Joe Gilmour Thoughts

No-one better embodies the changing fortunes of Cornas than Franck Balthazar. His wines since the acquisition of Verset’s prime 1914 Chaillot vineyard have been terrific – his breakout vintag was the 2010. a really well-chiselled wine. I remember my offer, which had the Chaillot at £26 a bottle – this was in 2015. A smart buy if you clicked reply. His wines are great, and are clearly following the trajectory of Allemand, although are perhaps not that far now from being a bit fully priced in the market. Not to say, they won’t still go up in price – because I think they will – just that they’re not the value they once were.

I was interested to try a sample of his négociant ‘Franck Balthazar Selections’ wine -not to be confused with some early CDR bottlings that came from just outside Cornas. This is fully in CDR territory, from fruit sourced in Vinsobres.

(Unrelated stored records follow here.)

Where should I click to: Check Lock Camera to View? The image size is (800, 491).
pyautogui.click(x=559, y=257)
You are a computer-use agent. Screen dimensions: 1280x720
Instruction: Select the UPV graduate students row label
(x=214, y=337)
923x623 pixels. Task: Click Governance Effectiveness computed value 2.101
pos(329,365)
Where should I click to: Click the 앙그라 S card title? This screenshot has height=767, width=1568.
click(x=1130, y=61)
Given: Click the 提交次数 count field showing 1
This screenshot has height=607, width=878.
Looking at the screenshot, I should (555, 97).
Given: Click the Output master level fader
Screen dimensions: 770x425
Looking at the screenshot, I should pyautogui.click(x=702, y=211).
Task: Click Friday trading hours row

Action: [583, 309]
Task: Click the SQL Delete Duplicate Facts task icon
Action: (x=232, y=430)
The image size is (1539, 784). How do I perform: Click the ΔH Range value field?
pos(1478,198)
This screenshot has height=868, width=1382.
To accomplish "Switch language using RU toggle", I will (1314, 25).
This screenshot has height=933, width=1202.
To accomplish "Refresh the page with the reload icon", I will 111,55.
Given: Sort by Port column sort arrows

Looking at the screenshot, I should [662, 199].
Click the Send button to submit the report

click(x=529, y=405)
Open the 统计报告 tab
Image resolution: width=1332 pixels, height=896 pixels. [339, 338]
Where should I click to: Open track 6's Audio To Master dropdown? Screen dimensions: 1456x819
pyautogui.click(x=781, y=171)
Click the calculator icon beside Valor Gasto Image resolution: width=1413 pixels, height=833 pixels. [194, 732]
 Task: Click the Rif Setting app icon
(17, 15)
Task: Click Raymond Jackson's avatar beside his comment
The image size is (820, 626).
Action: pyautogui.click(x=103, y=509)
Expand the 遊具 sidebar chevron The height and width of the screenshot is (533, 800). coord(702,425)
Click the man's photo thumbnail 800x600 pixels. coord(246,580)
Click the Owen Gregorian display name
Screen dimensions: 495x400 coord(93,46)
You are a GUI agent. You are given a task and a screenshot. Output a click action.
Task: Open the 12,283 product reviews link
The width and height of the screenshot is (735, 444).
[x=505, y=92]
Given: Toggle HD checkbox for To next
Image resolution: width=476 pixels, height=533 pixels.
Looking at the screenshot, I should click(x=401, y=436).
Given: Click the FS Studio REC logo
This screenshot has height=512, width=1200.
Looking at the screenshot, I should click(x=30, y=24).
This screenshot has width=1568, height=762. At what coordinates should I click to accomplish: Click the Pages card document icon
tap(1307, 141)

It reverses the proportions of the majority of CDRs and fronts up 75% Syrah to 25% Grenache. Really nice 13.5% alcohol. Compact. I liked this a lot, but it’s not especially profound. It’s really well made, it has a nice short back and sides and I much prefer this proportion of varieties than the other way around. Where would I place it in the hierarchy of CDR? Equal to Coudoulet maybe. It’s very good – slick like rick.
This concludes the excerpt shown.